▶ **Material supplied**:
* * * * * * * * *

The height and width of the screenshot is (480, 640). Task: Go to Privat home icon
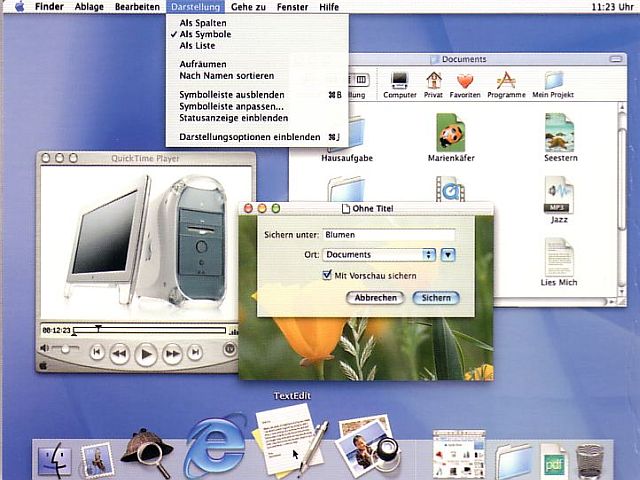[x=435, y=82]
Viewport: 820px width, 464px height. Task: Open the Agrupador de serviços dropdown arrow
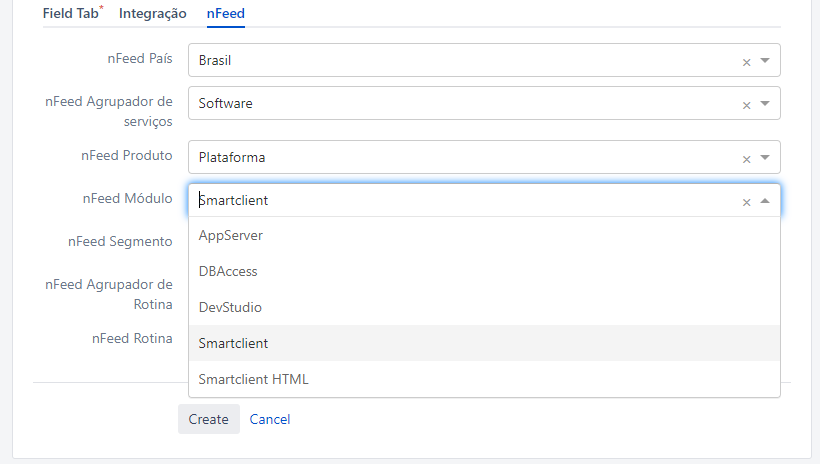[765, 103]
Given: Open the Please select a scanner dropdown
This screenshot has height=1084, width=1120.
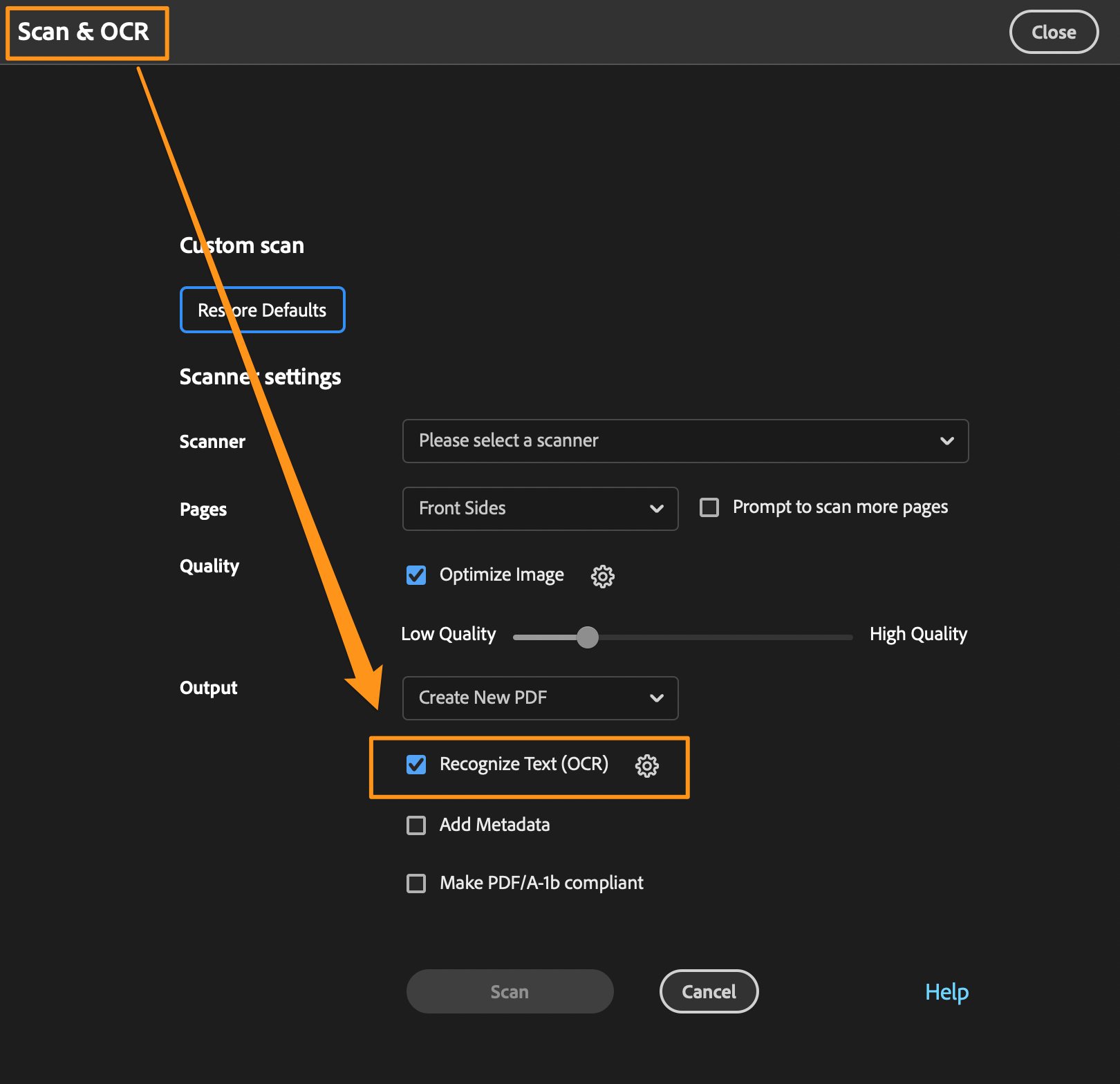Looking at the screenshot, I should (684, 441).
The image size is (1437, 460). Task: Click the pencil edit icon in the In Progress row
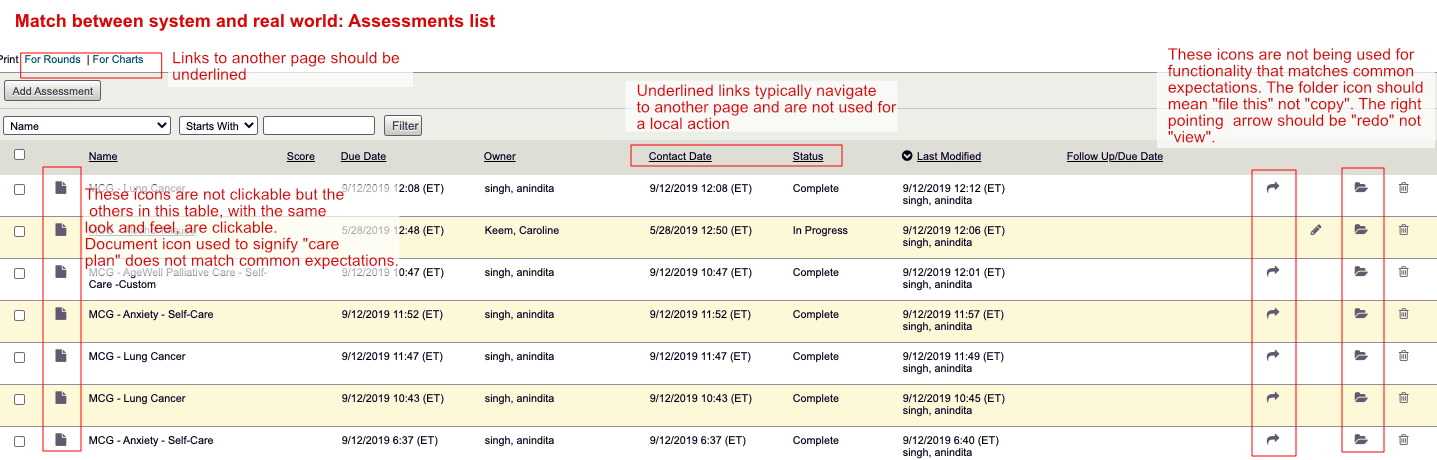(x=1316, y=230)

* * * * * * * * *

▶ **What you are asked to do**: Leaving the pictures out, write out every entry exactly.

▶ **Finished exercise**:
The height and width of the screenshot is (480, 640). Task: Go to Privat home icon
[x=435, y=82]
Viewport: 820px width, 464px height. Task: Open the Agrupador de serviços dropdown arrow
[765, 103]
Given: Open the Please select a scanner dropdown
This screenshot has height=1084, width=1120.
Looking at the screenshot, I should (684, 441).
The image size is (1437, 460). Task: Click the pencil edit icon in the In Progress row
(x=1316, y=230)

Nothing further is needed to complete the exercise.